The Art of Cloning by Pang Laikwan

Author:Pang Laikwan
Language: eng
Format: epub
Publisher: Verso Books


The Cultural Workers

This book aims to illustrate how social mimesis could be a multidimensional mechanism involving not only individual changes but also institutional transformations and cultural fissures. If I have characterized the medical institution, which featured the barefoot doctor as its embodiment, as a rather successful social reform project because it could be easily copied by local communities, we might consider opera transplantation a rather unsuccessful social mimesis project because unlike the original yangbanxi very few people actually sang the songs. However, while the masses did not sing the transplanted pieces, the opera singers did—and there were plenty of them. They were probably the most significant subjects of emulation in the case of opera transplantation because they personified the ideology.

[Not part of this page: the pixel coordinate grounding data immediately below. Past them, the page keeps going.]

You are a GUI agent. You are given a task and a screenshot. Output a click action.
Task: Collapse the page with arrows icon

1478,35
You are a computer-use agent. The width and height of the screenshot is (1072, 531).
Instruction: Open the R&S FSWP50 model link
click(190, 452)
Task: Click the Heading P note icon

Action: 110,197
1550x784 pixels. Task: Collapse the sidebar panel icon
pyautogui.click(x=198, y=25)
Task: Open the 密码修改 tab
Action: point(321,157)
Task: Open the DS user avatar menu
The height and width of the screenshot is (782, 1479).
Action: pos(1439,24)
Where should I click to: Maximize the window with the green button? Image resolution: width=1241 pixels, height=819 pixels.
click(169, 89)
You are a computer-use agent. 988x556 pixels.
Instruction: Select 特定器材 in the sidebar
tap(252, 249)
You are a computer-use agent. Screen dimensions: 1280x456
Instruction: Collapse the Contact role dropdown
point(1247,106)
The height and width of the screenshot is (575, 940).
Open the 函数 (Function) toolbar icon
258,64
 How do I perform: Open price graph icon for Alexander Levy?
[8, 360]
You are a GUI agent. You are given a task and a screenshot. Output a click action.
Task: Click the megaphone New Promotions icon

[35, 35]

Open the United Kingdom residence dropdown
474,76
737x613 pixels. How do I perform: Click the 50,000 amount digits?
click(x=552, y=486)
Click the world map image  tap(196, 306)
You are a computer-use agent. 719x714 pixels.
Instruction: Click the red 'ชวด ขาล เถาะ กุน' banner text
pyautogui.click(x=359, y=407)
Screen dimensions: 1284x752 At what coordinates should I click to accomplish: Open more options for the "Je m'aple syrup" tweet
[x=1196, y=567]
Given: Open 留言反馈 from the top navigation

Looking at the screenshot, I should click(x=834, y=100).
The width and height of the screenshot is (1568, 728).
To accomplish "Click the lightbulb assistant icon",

After 1949, a vigorous institutionalization process was put in place in regional operas to offer the performers and musicians professional status. The Chinese Xiqu Institute was set up in 1951 to implement a new pedagogical and epistemological system for all major types of regional operas. Cultural workers’ unions were also established around the country, including the Guangzhou Cantonese Opera Workers Association, channeling messages from the party directly to the practitioners. We also saw the development of the director system, which was launched to guarantee some kind of general control, both aesthetically and politically, over all regional operas.53 Strategic units were established, such as the Experimental Troupes in Guangdong Province Cantonese Opera Company, to experiment with innovative works.54

But in terms of business structure, theatrical groups were never completely nationalized, and there were parallel structures of government-owned groups (guoying) and non-government-owned groups (minying).55 Private groups were always key players in the overall theatrical scene during the seventeen-year period, and they did not entirely disappear even during the Cultural Revolution. The most important policy intervention involved the salary system: in 1958, the government endorsed a pay scale of sixteen salary points for all performance groups, from 42 RMB to 360 RMB,56 which not only prevented too great an income disparity among the cultural workers but also effectively organized them into a system that could be controlled by the state. Under this system, key performers still received higher salaries, followed by musicians and stage workers; however, generally speaking, subsidiary performers, set designers, and other stage workers were given social status and salaries comparable to those of the stars.

To understand the newly conferred “professional” status to opera workers in the PRC, we can compare the Guangzhou situation with Hong Kong’s, as Cantonese Opera developed vigorously in both places in the 1950s and 1960s. To the revolutionary regime, an original sin of Cantonese Opera was its cultural affinity with colonial Hong Kong and Macau, as well as the Chinese diaspora. Some critics argue that Cantonese Opera was the regional opera most condemned by the socialist critical apparatus precisely due to its outside links.57 But it also had to be promoted due to its effectiveness as propaganda in overseas Chinese communities.58 In Hong Kong, Cantonese Opera’s active collaboration with cinema and popular culture at large followed and reinforced the opera’s audacity and valiance.